When we talk about something that happened in the past, we use the past tense. However, there are also times when we use the past tense to express something else.
a). To express a wish
A wish is not something that happened in the past, but we need to use the past tense.
I wish I had a car. (I do not have a car.)
He wishes he won the lottery.
In the above sentences, the past tense has nothing to do with the past time.
b). In the sentence pattern “It’s time …”
When “It’s time” followed by a clause, the past tense is used in the clause.
It’s time we left.
It’s time we took design seriously.
It’s time you sold your old car.
Here we are not talking about what happened in the past. If I say “It’s time you sold your old car.” to you, you still have your car, and you are driving it.
c). To show politeness
Sometimes we use the past tense because we want to be polite. The past tense is more polite than the present tense.

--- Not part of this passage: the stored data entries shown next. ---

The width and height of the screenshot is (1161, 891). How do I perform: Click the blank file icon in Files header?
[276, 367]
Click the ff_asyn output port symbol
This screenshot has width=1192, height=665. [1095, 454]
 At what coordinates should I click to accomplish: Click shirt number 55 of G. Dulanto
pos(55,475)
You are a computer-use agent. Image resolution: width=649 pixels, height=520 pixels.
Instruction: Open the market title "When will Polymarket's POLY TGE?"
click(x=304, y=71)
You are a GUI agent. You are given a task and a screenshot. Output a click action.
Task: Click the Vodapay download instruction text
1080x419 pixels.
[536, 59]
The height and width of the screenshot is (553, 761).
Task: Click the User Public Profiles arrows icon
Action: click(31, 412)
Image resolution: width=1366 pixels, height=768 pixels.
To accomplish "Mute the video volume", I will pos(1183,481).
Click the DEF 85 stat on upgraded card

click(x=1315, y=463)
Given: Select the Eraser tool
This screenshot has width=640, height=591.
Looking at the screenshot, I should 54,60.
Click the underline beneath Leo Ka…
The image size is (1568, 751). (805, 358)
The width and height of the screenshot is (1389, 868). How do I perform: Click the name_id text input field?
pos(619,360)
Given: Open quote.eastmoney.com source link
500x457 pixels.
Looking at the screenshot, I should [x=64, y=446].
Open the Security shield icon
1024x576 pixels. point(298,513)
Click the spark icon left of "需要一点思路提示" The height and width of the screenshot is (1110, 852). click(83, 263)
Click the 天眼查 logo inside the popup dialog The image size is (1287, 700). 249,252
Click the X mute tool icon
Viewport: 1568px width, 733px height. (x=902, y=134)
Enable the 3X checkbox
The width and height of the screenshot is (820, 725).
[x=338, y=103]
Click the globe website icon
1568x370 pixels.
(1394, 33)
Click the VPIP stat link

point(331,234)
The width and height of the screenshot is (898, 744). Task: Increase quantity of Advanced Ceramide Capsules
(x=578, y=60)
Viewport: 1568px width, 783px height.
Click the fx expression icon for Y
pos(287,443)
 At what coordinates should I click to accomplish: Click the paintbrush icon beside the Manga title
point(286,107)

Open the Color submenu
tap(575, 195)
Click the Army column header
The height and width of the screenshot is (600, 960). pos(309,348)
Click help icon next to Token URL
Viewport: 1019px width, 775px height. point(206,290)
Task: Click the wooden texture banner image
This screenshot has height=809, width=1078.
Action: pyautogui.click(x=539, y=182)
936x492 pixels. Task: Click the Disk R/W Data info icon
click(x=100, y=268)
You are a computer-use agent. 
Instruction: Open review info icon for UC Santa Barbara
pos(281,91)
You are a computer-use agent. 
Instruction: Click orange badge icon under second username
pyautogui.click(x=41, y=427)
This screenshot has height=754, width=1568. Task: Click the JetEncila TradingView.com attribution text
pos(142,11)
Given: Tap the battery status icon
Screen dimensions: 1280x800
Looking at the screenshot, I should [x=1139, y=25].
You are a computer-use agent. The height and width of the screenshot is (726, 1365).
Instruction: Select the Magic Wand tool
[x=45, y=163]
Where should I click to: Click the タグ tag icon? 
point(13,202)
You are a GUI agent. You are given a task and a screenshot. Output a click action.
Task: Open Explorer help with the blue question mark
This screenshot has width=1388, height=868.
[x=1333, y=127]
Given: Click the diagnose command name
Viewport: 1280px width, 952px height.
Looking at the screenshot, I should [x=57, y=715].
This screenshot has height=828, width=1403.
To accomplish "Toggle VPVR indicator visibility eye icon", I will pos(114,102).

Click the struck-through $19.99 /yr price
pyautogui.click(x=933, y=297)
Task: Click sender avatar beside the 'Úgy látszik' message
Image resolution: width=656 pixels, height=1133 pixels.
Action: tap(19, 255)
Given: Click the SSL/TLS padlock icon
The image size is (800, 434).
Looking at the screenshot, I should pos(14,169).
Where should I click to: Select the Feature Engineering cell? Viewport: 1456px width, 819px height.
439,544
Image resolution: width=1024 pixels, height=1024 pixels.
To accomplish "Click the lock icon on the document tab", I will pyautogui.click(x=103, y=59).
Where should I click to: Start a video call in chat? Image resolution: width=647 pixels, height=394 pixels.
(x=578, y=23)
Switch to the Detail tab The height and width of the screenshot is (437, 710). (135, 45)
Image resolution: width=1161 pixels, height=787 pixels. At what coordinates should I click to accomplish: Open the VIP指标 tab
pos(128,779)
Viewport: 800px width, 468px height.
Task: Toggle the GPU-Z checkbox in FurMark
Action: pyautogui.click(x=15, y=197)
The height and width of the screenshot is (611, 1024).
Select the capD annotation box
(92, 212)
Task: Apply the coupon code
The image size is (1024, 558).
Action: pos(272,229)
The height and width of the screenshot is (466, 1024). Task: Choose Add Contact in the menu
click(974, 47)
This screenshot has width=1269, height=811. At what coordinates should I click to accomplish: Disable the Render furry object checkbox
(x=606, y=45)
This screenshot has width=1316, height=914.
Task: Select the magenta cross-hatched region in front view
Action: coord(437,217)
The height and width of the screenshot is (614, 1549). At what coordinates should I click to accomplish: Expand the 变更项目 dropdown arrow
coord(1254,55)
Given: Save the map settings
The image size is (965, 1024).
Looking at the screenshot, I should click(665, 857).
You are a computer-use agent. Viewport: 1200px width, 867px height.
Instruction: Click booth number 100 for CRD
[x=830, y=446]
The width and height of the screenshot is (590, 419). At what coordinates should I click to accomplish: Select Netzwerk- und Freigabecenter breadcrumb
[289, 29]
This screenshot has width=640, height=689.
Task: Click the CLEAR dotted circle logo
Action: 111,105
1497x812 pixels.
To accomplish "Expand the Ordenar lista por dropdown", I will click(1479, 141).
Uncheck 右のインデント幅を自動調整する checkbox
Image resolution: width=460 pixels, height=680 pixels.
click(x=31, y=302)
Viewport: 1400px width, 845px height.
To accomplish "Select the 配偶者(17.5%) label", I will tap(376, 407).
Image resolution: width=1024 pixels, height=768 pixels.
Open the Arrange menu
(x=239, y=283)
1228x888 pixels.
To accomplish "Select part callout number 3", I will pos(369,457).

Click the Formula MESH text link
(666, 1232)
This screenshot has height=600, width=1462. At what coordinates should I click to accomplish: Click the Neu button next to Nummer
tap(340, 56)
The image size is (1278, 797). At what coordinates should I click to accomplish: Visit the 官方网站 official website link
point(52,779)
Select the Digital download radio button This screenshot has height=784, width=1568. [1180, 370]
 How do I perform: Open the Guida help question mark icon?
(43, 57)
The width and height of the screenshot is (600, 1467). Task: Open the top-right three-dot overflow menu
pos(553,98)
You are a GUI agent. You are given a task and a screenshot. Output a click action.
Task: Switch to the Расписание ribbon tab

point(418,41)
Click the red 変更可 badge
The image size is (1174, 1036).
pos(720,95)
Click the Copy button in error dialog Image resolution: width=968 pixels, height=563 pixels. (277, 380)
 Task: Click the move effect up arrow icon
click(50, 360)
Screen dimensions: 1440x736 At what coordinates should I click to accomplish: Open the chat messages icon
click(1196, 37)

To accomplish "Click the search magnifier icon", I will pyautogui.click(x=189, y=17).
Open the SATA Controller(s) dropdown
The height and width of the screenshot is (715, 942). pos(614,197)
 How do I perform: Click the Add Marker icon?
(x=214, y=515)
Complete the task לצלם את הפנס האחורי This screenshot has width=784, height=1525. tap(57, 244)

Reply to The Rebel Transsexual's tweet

I wonder if you can come to dinner tonight.
I wondered if you could come to dinner tonight.
I was wondering if you could come to dinner tonight.
If you are inviting a friend, you use the first sentence. If you are inviting your boss, you probably will use the second or the third sentence. The third, the past progressive tense, is even more polite than the second.
d) In the “if” clause
We use the past tense in the “if” clause, if something is not a fact, or it’s unlikely to happen.
If it rained tomorrow, I would not come. (I think it will rain tomorrow.)
If I got a raise, I would throw a party. (I don’t believe I will get a raise.)
When we use the simple present tense, it means that we believe it will happen.
If it rains tomorrow, I will not come. (I don’t think it will rain tomorrow.)
If I get a raise, I will throw a party. (I think I will get a raise.)
Generally speaking, the past tense is used to express the past time, but there are special uses of the past tense. We need to pay attention to these special uses in learning English.